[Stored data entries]
———

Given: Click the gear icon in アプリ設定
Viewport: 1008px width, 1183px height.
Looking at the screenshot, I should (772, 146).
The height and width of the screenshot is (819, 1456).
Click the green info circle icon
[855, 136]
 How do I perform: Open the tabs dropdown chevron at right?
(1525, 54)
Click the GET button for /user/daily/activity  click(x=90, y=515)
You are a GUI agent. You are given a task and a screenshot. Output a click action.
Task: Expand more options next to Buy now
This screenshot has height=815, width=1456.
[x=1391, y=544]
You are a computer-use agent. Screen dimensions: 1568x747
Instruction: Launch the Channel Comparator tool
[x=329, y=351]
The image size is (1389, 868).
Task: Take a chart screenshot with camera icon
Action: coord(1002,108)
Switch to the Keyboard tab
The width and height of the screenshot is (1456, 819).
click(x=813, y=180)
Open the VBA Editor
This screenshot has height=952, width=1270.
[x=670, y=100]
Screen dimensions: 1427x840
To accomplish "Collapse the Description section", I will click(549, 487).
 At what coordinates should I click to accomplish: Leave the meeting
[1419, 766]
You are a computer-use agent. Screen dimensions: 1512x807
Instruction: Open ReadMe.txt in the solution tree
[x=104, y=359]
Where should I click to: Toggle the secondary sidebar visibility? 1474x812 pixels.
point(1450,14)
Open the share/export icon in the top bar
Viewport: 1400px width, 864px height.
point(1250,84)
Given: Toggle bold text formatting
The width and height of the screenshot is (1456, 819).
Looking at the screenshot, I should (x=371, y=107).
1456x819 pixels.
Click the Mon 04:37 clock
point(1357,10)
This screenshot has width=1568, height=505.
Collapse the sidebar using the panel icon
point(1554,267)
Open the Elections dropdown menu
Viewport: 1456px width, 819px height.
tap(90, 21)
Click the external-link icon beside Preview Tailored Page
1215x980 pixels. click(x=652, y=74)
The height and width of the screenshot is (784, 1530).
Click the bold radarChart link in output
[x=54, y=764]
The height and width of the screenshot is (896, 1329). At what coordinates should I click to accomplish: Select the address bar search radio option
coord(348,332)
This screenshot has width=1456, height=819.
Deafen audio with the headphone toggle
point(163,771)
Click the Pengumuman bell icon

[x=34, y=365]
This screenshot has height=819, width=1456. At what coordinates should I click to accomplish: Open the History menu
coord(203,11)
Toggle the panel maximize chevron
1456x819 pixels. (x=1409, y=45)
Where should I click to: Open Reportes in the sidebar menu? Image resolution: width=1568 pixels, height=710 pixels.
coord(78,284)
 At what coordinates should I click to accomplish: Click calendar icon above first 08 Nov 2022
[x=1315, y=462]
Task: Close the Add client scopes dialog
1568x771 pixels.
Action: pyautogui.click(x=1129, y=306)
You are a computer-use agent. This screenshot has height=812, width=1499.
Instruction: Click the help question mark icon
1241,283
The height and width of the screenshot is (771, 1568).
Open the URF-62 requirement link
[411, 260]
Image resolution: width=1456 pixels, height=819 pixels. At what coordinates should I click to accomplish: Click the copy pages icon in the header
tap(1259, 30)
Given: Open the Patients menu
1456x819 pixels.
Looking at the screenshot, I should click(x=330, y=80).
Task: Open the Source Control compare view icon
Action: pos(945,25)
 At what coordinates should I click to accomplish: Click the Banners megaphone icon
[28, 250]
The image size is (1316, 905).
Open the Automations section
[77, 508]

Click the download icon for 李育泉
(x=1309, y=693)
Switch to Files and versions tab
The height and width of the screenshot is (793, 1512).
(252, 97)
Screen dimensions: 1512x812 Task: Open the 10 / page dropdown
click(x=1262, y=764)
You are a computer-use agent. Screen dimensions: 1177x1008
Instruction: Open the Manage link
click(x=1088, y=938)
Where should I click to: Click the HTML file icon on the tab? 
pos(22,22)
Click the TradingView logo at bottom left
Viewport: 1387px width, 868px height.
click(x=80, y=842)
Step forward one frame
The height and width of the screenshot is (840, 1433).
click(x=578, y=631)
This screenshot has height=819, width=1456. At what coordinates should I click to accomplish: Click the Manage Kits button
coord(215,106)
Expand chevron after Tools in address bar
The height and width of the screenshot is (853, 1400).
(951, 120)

———

Reproduce all records exactly, without omissions.

Solution ->
Given: Click the gear icon in アプリ設定
Viewport: 1008px width, 1183px height.
Looking at the screenshot, I should (772, 146).
The height and width of the screenshot is (819, 1456).
Click the green info circle icon
[855, 136]
 How do I perform: Open the tabs dropdown chevron at right?
(1525, 54)
Click the GET button for /user/daily/activity  click(x=90, y=515)
You are a GUI agent. You are given a task and a screenshot. Output a click action.
Task: Expand more options next to Buy now
This screenshot has height=815, width=1456.
[x=1391, y=544]
You are a computer-use agent. Screen dimensions: 1568x747
Instruction: Launch the Channel Comparator tool
[x=329, y=351]
The image size is (1389, 868).
Task: Take a chart screenshot with camera icon
Action: coord(1002,108)
Switch to the Keyboard tab
The width and height of the screenshot is (1456, 819).
click(x=813, y=180)
Open the VBA Editor
This screenshot has height=952, width=1270.
[x=670, y=100]
Screen dimensions: 1427x840
To accomplish "Collapse the Description section", I will click(549, 487).
 At what coordinates should I click to accomplish: Leave the meeting
[1419, 766]
You are a computer-use agent. Screen dimensions: 1512x807
Instruction: Open ReadMe.txt in the solution tree
[x=104, y=359]
Where should I click to: Toggle the secondary sidebar visibility? 1474x812 pixels.
point(1450,14)
Open the share/export icon in the top bar
Viewport: 1400px width, 864px height.
point(1250,84)
Given: Toggle bold text formatting
The width and height of the screenshot is (1456, 819).
Looking at the screenshot, I should (x=371, y=107).
1456x819 pixels.
Click the Mon 04:37 clock
point(1357,10)
This screenshot has width=1568, height=505.
Collapse the sidebar using the panel icon
point(1554,267)
Open the Elections dropdown menu
Viewport: 1456px width, 819px height.
tap(90, 21)
Click the external-link icon beside Preview Tailored Page
1215x980 pixels. click(x=652, y=74)
The height and width of the screenshot is (784, 1530).
Click the bold radarChart link in output
[x=54, y=764]
The height and width of the screenshot is (896, 1329). At what coordinates should I click to accomplish: Select the address bar search radio option
coord(348,332)
This screenshot has width=1456, height=819.
Deafen audio with the headphone toggle
point(163,771)
Click the Pengumuman bell icon

[x=34, y=365]
This screenshot has height=819, width=1456. At what coordinates should I click to accomplish: Open the History menu
coord(203,11)
Toggle the panel maximize chevron
1456x819 pixels. (x=1409, y=45)
Where should I click to: Open Reportes in the sidebar menu? Image resolution: width=1568 pixels, height=710 pixels.
coord(78,284)
 At what coordinates should I click to accomplish: Click calendar icon above first 08 Nov 2022
[x=1315, y=462]
Task: Close the Add client scopes dialog
1568x771 pixels.
Action: pyautogui.click(x=1129, y=306)
You are a computer-use agent. This screenshot has height=812, width=1499.
Instruction: Click the help question mark icon
1241,283
The height and width of the screenshot is (771, 1568).
Open the URF-62 requirement link
[411, 260]
Image resolution: width=1456 pixels, height=819 pixels. At what coordinates should I click to accomplish: Click the copy pages icon in the header
tap(1259, 30)
Given: Open the Patients menu
1456x819 pixels.
Looking at the screenshot, I should click(x=330, y=80).
Task: Open the Source Control compare view icon
Action: pos(945,25)
 At what coordinates should I click to accomplish: Click the Banners megaphone icon
[28, 250]
The image size is (1316, 905).
Open the Automations section
[77, 508]

Click the download icon for 李育泉
(x=1309, y=693)
Switch to Files and versions tab
The height and width of the screenshot is (793, 1512).
(252, 97)
Screen dimensions: 1512x812 Task: Open the 10 / page dropdown
click(x=1262, y=764)
You are a computer-use agent. Screen dimensions: 1177x1008
Instruction: Open the Manage link
click(x=1088, y=938)
Where should I click to: Click the HTML file icon on the tab? 
pos(22,22)
Click the TradingView logo at bottom left
Viewport: 1387px width, 868px height.
click(x=80, y=842)
Step forward one frame
The height and width of the screenshot is (840, 1433).
click(x=578, y=631)
This screenshot has height=819, width=1456. At what coordinates should I click to accomplish: Click the Manage Kits button
coord(215,106)
Expand chevron after Tools in address bar
The height and width of the screenshot is (853, 1400).
(951, 120)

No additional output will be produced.